Abstract
The incidence of pregnancy-associated breast cancer (PABC) increases as more women choose to delay childbearing and the population-based incidence of breast cancer rises. Reliably and safely staging PABC is necessary to choose between starting with local or systemic therapy. With regard to local therapy, both lumpectomy and mastectomy can be considered depending on gestational age and the stage at diagnosis. By mirroring nonpregnant treatment regimens as much as possible, chemotherapy may improve long-term oncologic outcomes while allowing for surgical downstaging during pregnancy. Delaying treatment due to misconceptions regarding risk of local and systemic therapy most certainly worsens oncologic outcomes, and most neonatal morbidity is related to gestational age at delivery and not in utero exposures. Pregnancy itself was once considered an independent risk factor for worse outcome, but the prognosis of these patients is not significantly different than nonpregnant counterparts of a similar age.
Introduction
P
Diagnosis of PABC
The evaluation of breast symptoms during pregnancy and the postpartum period can be challenging due to the hormonally induced changes in breast tissue that may lead to increased firmness and nodularity. Furthermore, the symptoms of postpartum lactational mastitis mimic locally advanced or inflammatory breast cancer. The majority of PABCs are diagnosed after presenting with a palpable mass. However, skin thickening and skin redness can be present up to a quarter of the time. 3,6
Completing a reliable diagnostic workup with imaging to determine the extent of disease is important in treatment decision-making. In a nonpregnant patient, breast imaging can include ultrasound, mammogram, and breast magnetic resonance imaging (MRI). Ultrasound helps discern between cystic and solid masses, and mammography can reveal calcifications that may not be visible by ultrasound alone. 7 Ultrasound is widely used in pregnancy and the safety has been previously established. 8 Mammography confers minimal dose to the fetus with abdominal shielding (0.001–0.01 mGy with two views), far below the minimum threshold of 200 mGy for adverse effects during organogenesis (up to 10 weeks of gestation). 9
Although contrast-enhanced breast MRI can be a useful diagnostic tool in non-PABC, the safety of gadolinium in pregnancy is controversial. Free gadolinium is considered toxic and therefore only administered to humans in chelated form. It crosses the placenta and remains in the amniotic fluid to be swallowed by the fetus and re-enters the fetal circulation. Furthermore, the prone positioning necessary for breast MRI may lead to prolonged pressure on the gravid uterus, disrupting uterine blood flow. Although lactating women are encouraged to pump or breastfeed immediately before MRI to reduce the background enhancement, gadolinium is excreted into breast milk at a rate of 0.0004% of the maternal dose, and therefore, the American College of Radiology guidelines do not require that patients discontinue breastfeeding after contrast-enhanced MRI. 10
In some advanced PABC cases where metastases are suspected, a metastatic workup before delivery may be necessary to guide treatment decisions. Given that lungs, bone, and liver are the most common metastatic sites of breast cancer, a pregnant patient may undergo a chest X-ray with abdominal shielding, liver ultrasound, and noncontrast supine MRI in place of the bone scan to complete the metastatic workup. The fetal dose of PET/CT has been found to be 10–50 mGy and therefore is usually deferred to the postpartum period. 9 See Figure 1 for a diagnosis and treatment algorithm of PABC.

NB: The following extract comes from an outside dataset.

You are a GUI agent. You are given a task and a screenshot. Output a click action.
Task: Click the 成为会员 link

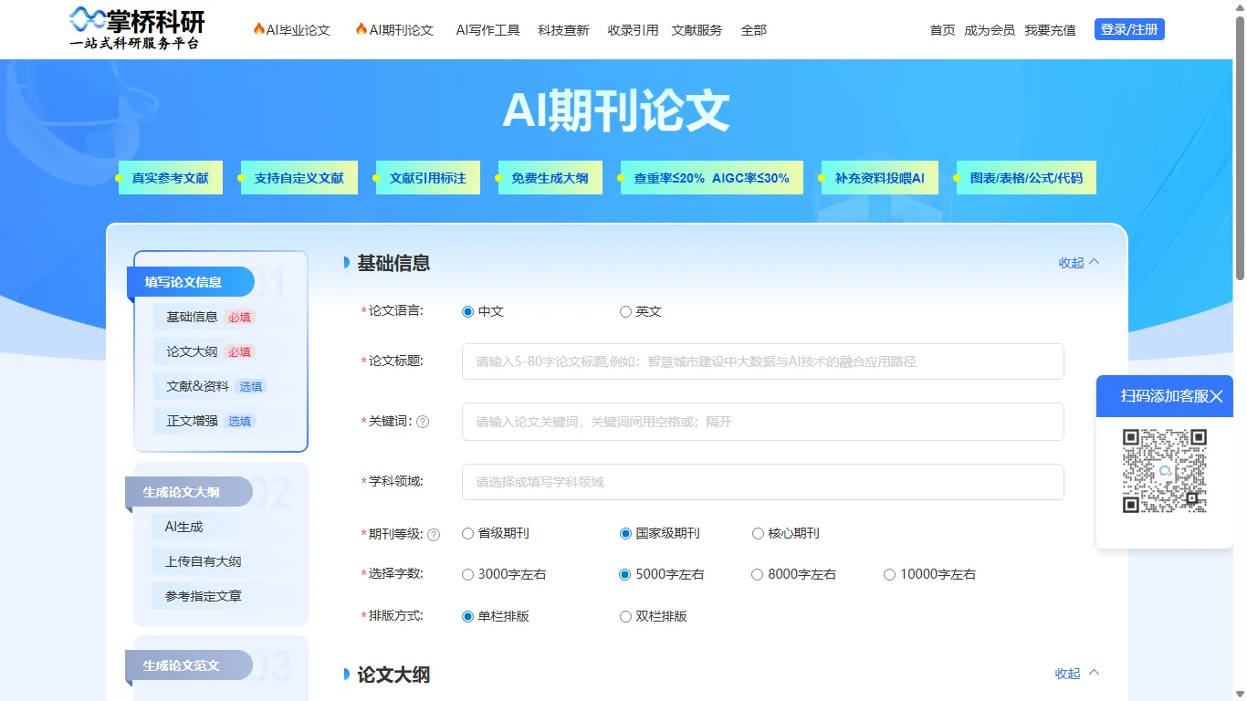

Algorithm for the diagnosis and treatment of pregnancy-associated breast cancer.
Treatment of PABC
Initiation of local versus systemic therapy in PABC
Depending on the clinical scenario, PABC patients and their providers may be confronted with the choice to either proceed with local control or to initiate systemic treatment. For patients diagnosed with early-stage PABC, both breast conservation and mastectomy are considered viable surgical options. However, diagnosis in the first or second trimester may influence the decision to proceed with mastectomy to avoid a potential delay in administration of post-lumpectomy external beam radiation, which is contraindicated during pregnancy. See Table 1 for treatment options of PABC by gestational age.

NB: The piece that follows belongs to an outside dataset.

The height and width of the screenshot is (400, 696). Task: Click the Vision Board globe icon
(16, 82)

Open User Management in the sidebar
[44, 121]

Although nonobstetric surgery during the first trimester has not been found to be unsafe according to the American College of Obstetricians and Gynecologists. 11
Cyclophosphamide, 5-fluorouracil, and doxorubicin use reported in the literature (taxanes, platinum-based agents are less studied). 21 –25
EFM, electronic fetal monitoring; GA, gestational age.
With regard to specific risks of any surgery during pregnancy, the second trimester is considered by many practitioners to be the safest time for surgery, with the lowest risk of miscarriage and preterm labor. However, the American College of Obstetrics and Gynecology has advised that nonobstetrical surgery during the first trimester is routinely performed and considered to be low risk to the mother and fetus, and none of the contemporary anesthetic agents has been shown to have teratogenic effects when used in standard doses at any gestational age. 11 Therefore, surgery during the first or second trimesters would be appropriate.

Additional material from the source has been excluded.